Mitchell’s husband Chris heads the Huntington store, previously known as Marshs, which is part of an independent family chain. “We own a retail store [here] with a lot of amazing clothes,” he said. “Women love clothes and this event allows us to have women come and support other women while having a fun day that is really a celebration.”

During the Celebration of Life portion of the fashion show, breast cancer survivors walk the runway in Mitchells after the professional models. The survivors are accompanied by an escort, specifically someone who supported them during their journey, according to Diana Mitchnick, co-chair of the Celebration of Life fashion show.
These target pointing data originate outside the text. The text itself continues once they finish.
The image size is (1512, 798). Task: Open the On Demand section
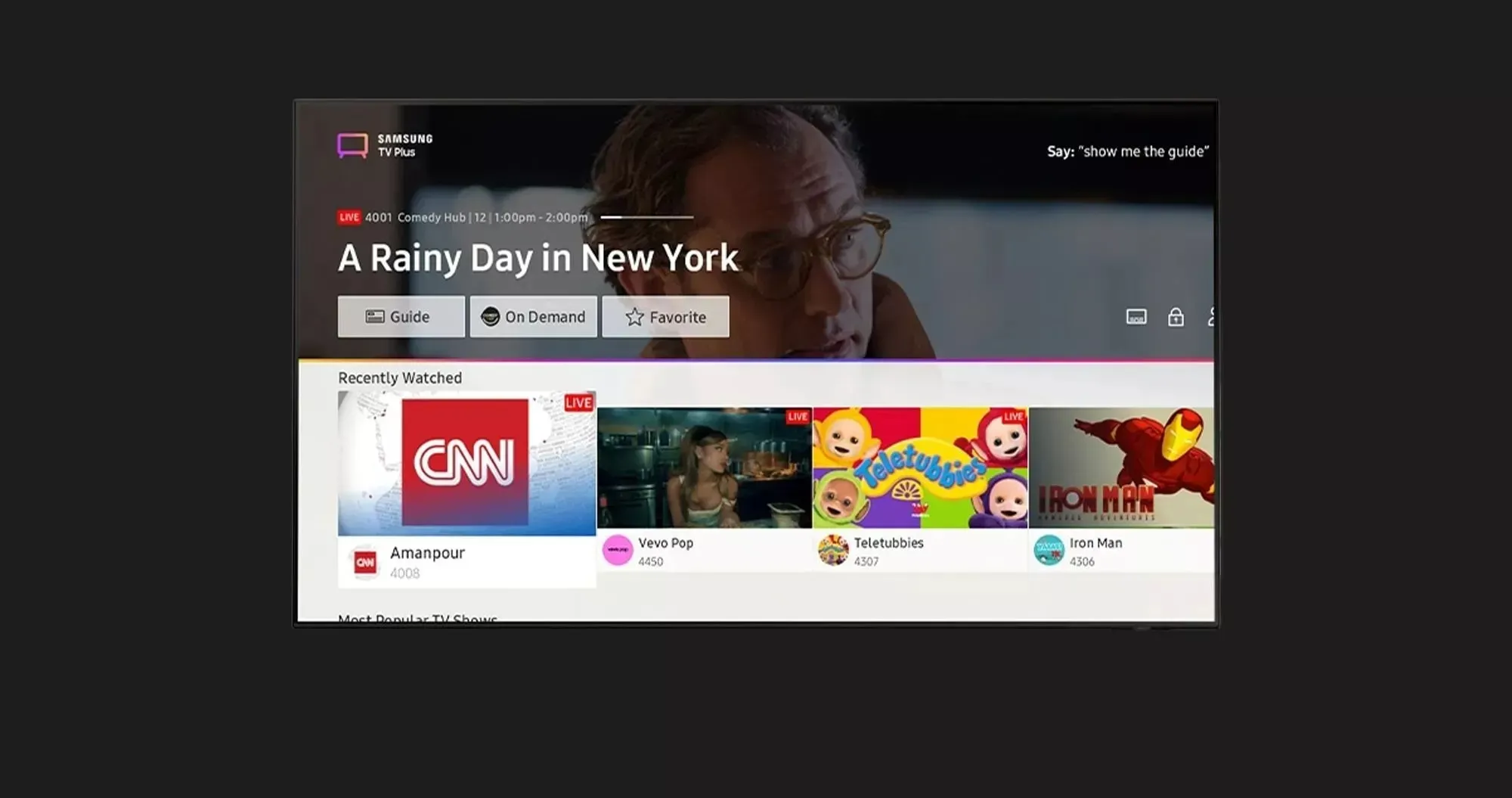pos(533,317)
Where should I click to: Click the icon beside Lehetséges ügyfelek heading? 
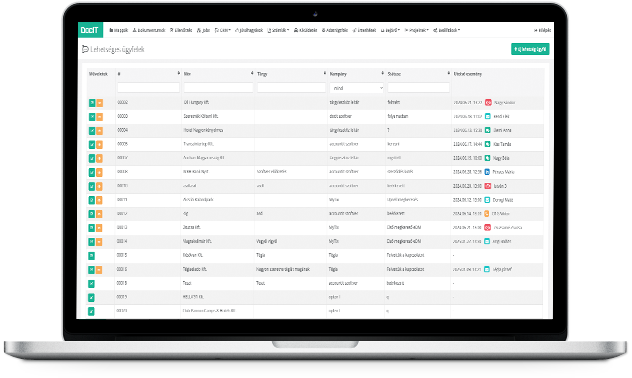pyautogui.click(x=85, y=49)
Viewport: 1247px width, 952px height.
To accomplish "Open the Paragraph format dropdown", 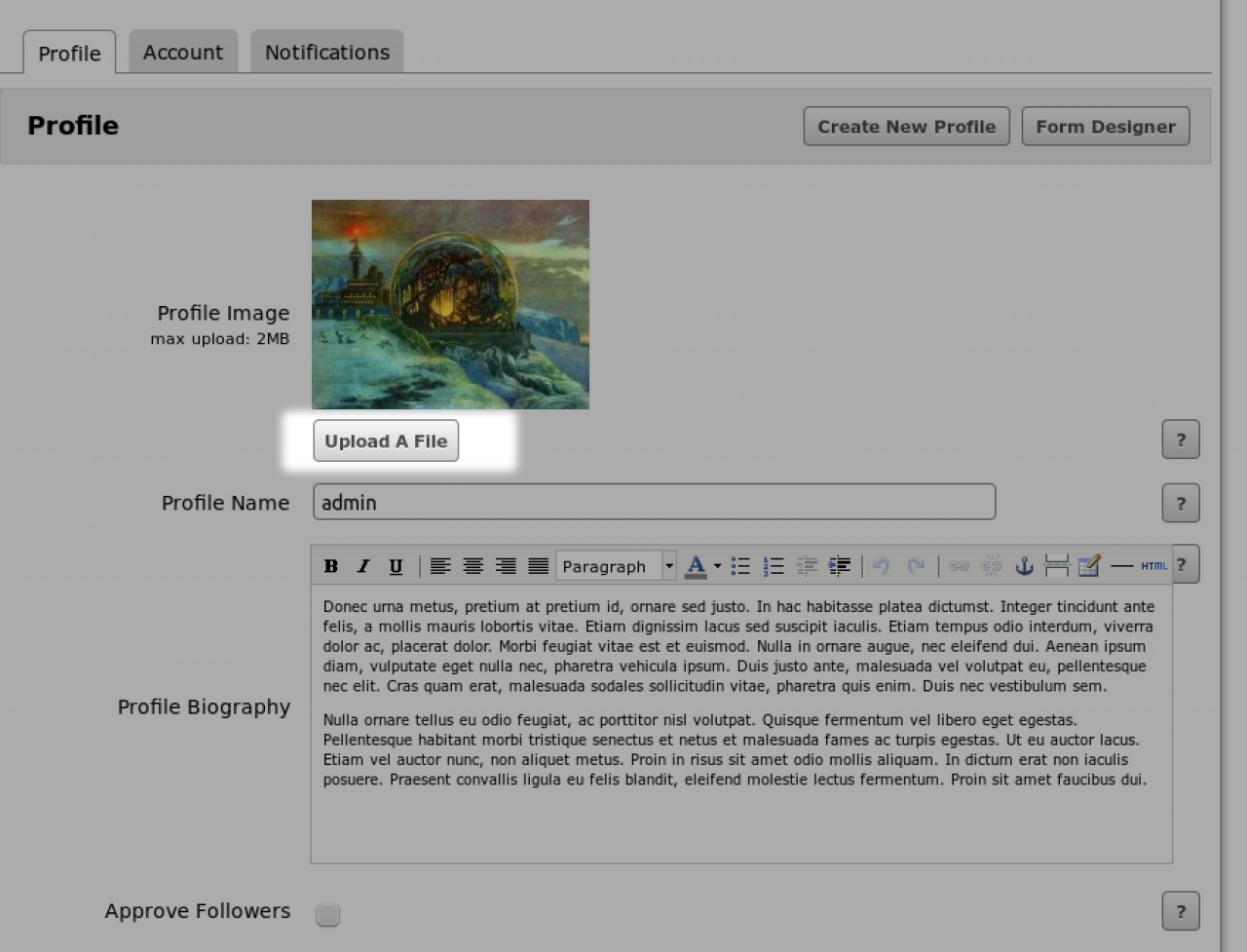I will (x=616, y=566).
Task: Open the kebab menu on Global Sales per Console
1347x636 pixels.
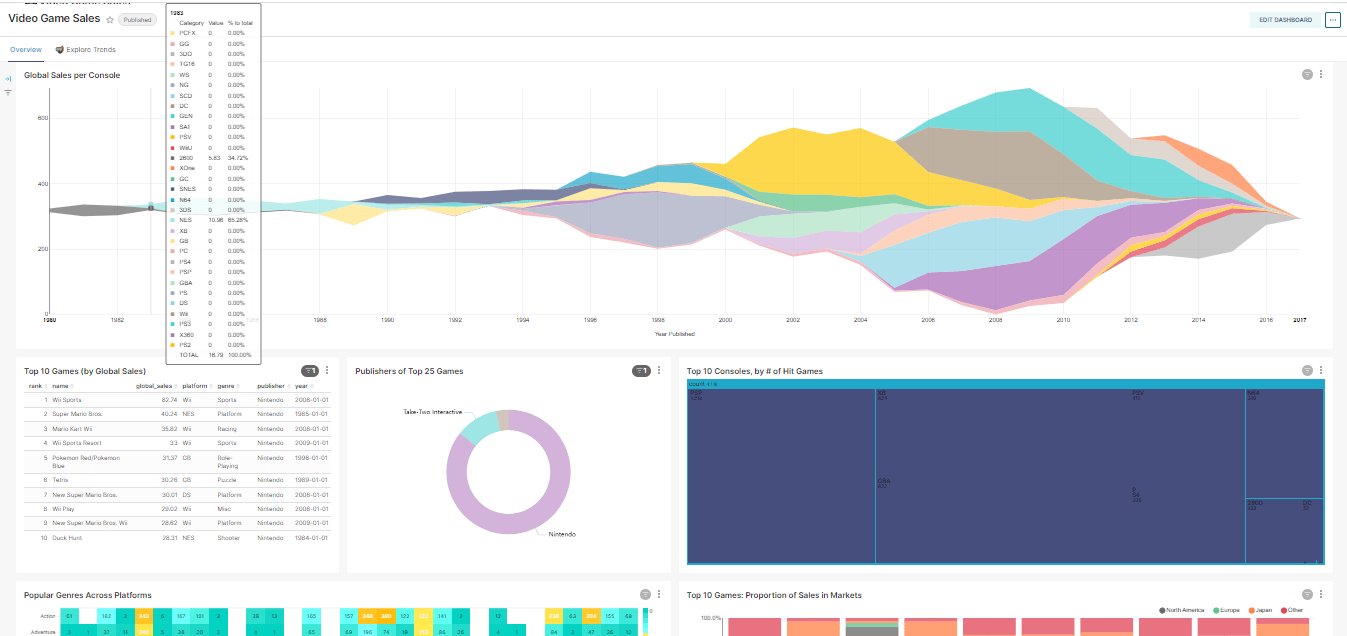Action: click(x=1322, y=74)
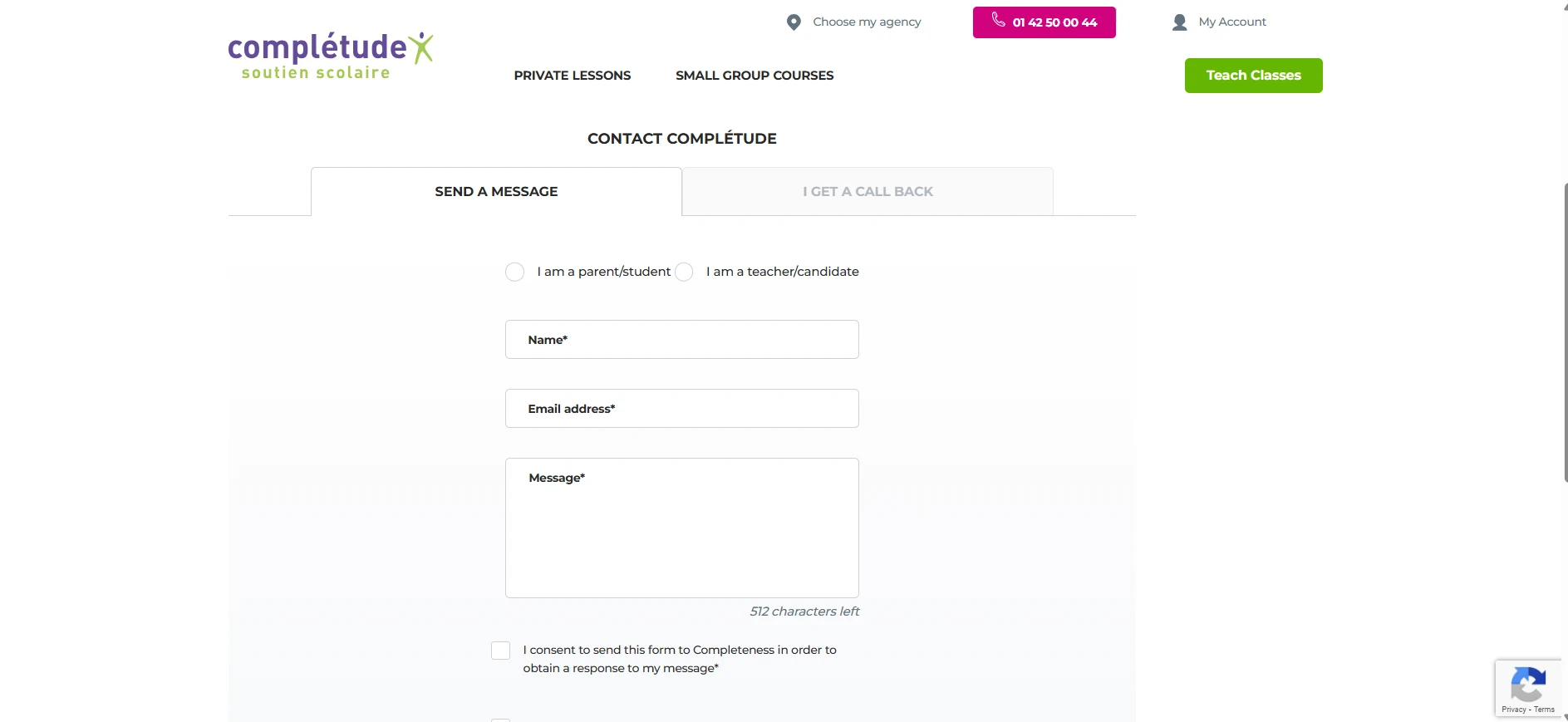Click the Complétude soutien scolaire logo
The image size is (1568, 722).
pyautogui.click(x=330, y=56)
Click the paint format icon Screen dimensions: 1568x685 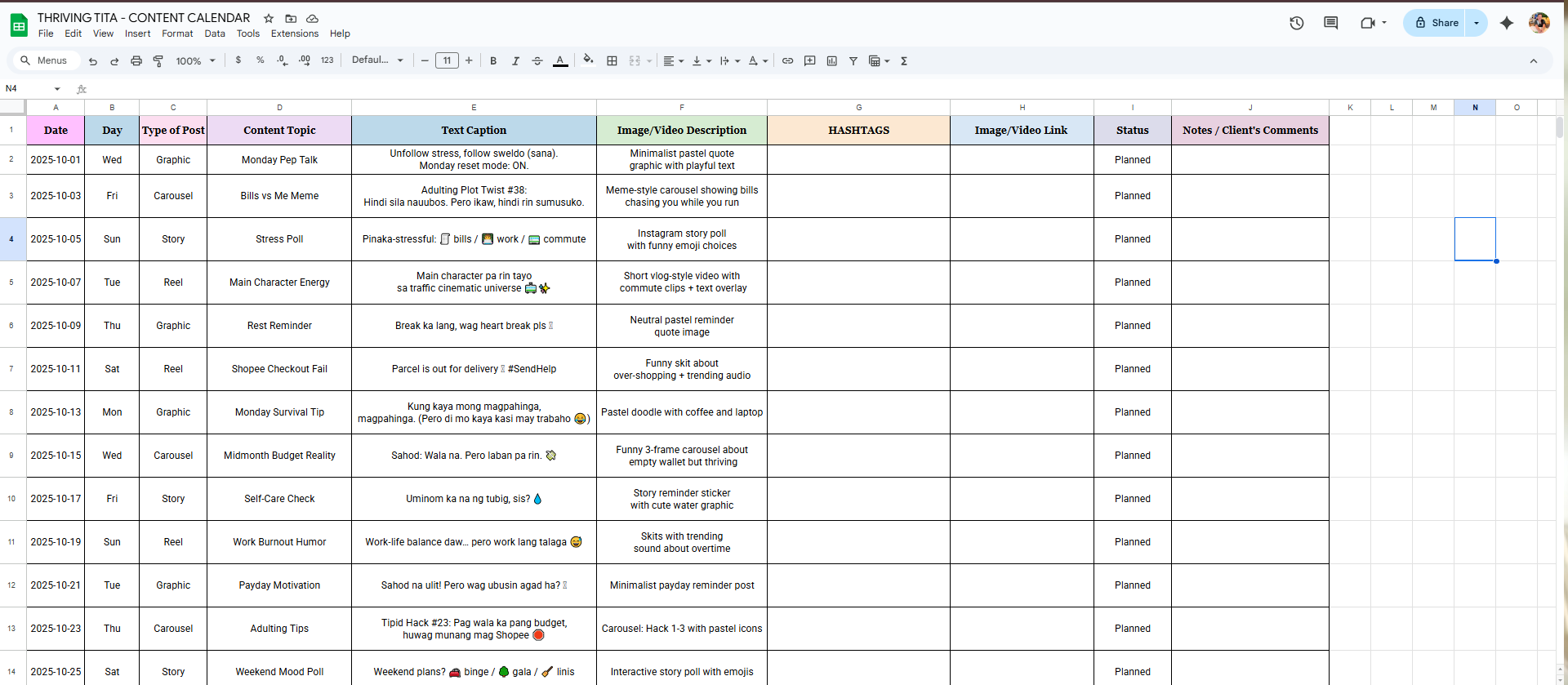[158, 61]
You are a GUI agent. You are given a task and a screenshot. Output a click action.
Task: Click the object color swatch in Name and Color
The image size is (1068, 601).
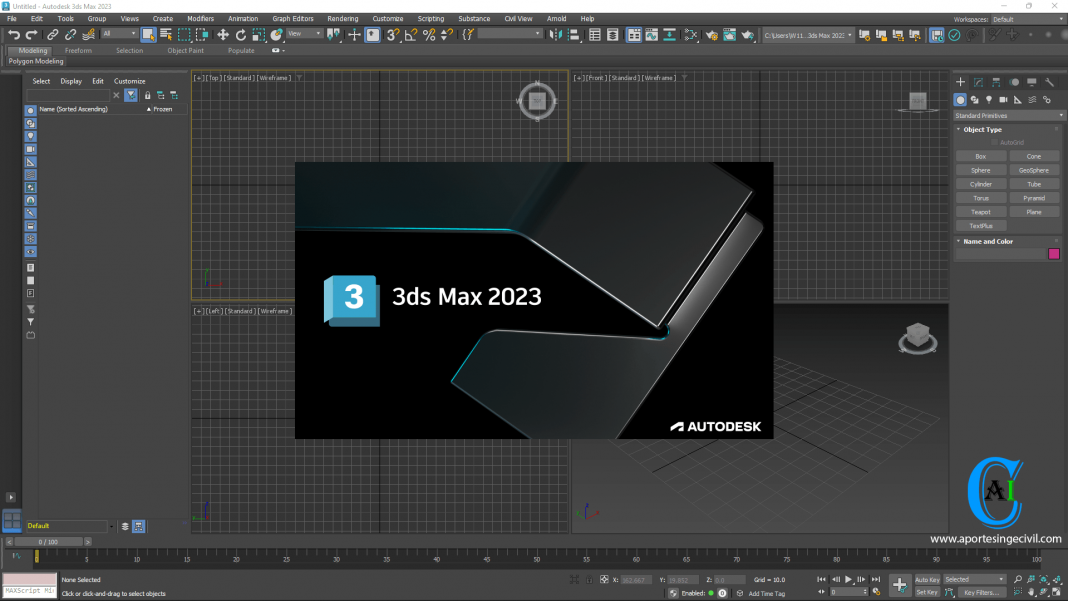pos(1053,255)
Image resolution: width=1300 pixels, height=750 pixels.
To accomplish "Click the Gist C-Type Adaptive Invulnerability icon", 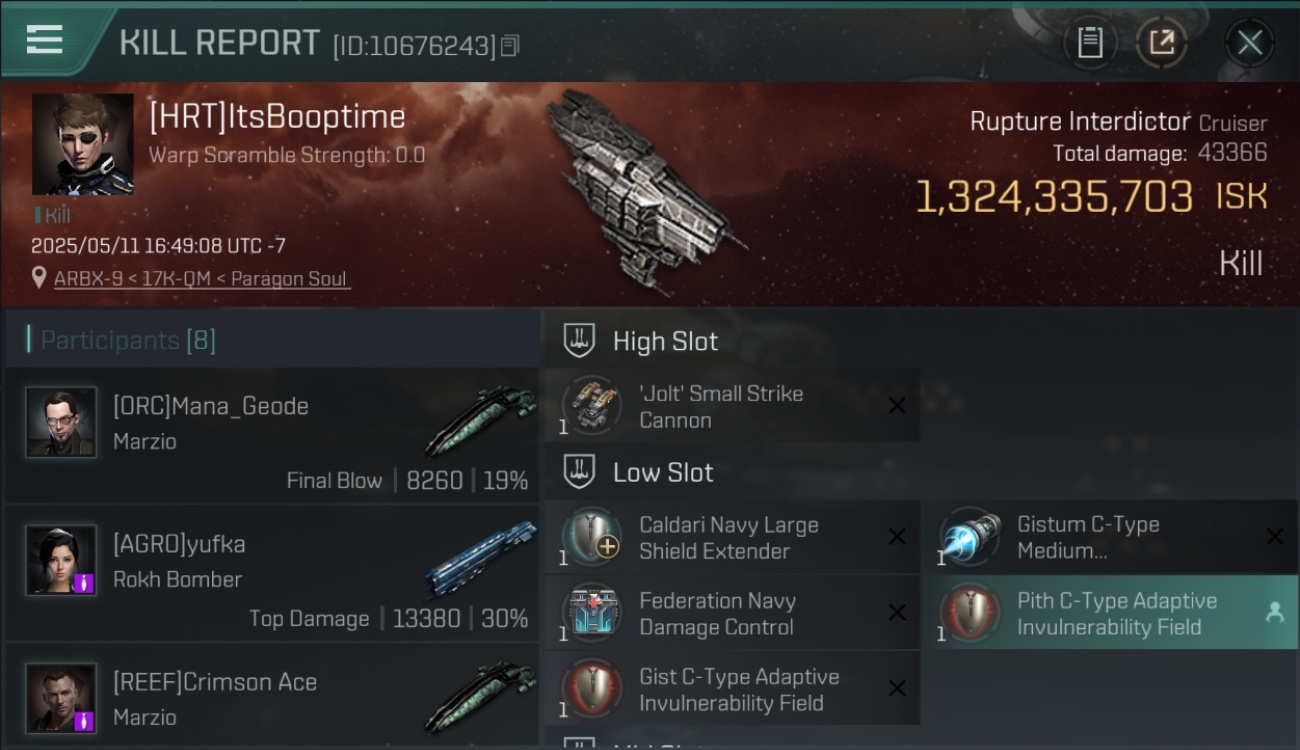I will click(592, 689).
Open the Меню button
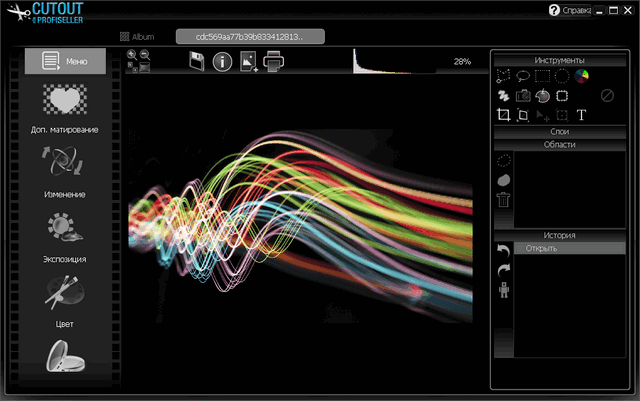The image size is (640, 401). pos(65,60)
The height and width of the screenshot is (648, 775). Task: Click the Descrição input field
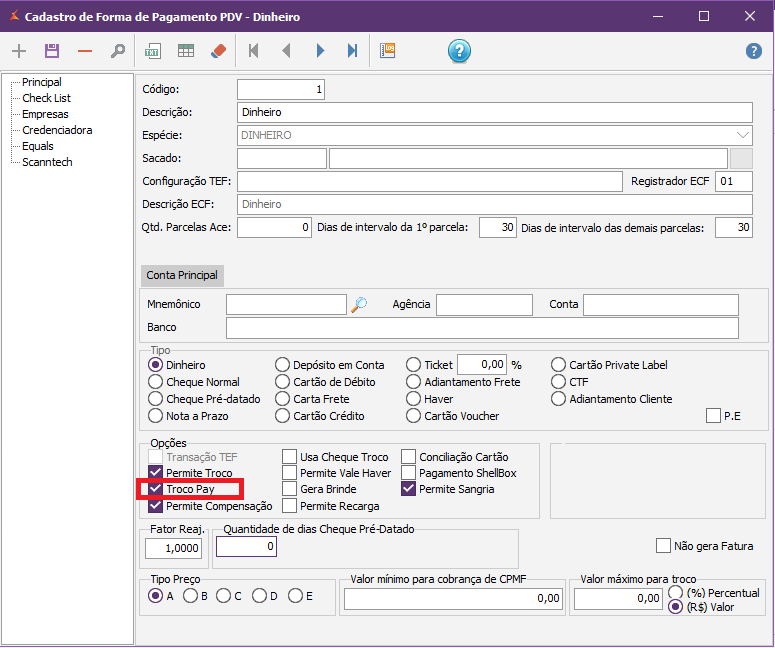click(494, 112)
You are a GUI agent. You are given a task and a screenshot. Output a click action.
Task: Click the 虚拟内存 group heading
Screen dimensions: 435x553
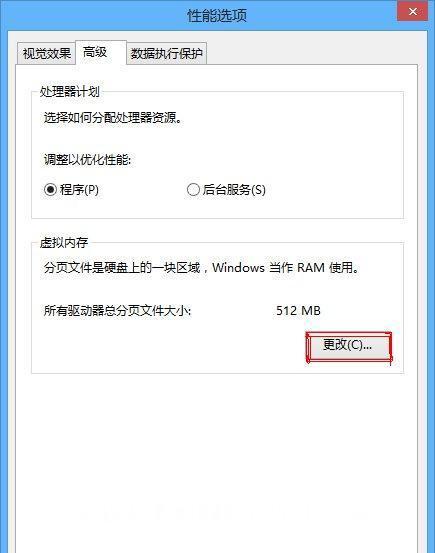64,243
“I am going to walk this year,” she said. “I am very excited and a little nervous.”

Mitchnick said the entire event is uplifting, and that the room is filled with love and support: “Everyone who has been through the breast cancer journey knows how much help you need. Many people don’t have it and they need it.”

This year’s guest speaker was Marisa Acocella Marchetto, a breast cancer survivor and award-winning cartoonist and graphic novelist. Her graphic novel, “Cancer Vixen: A True Story,” follows her journey from when she discovered she had breast cancer through to the end of her treatment.

“What a positive impact you’ve made creating real positive change,” Marchetto said to the room. “You’ve made Strong Island ever stronger.”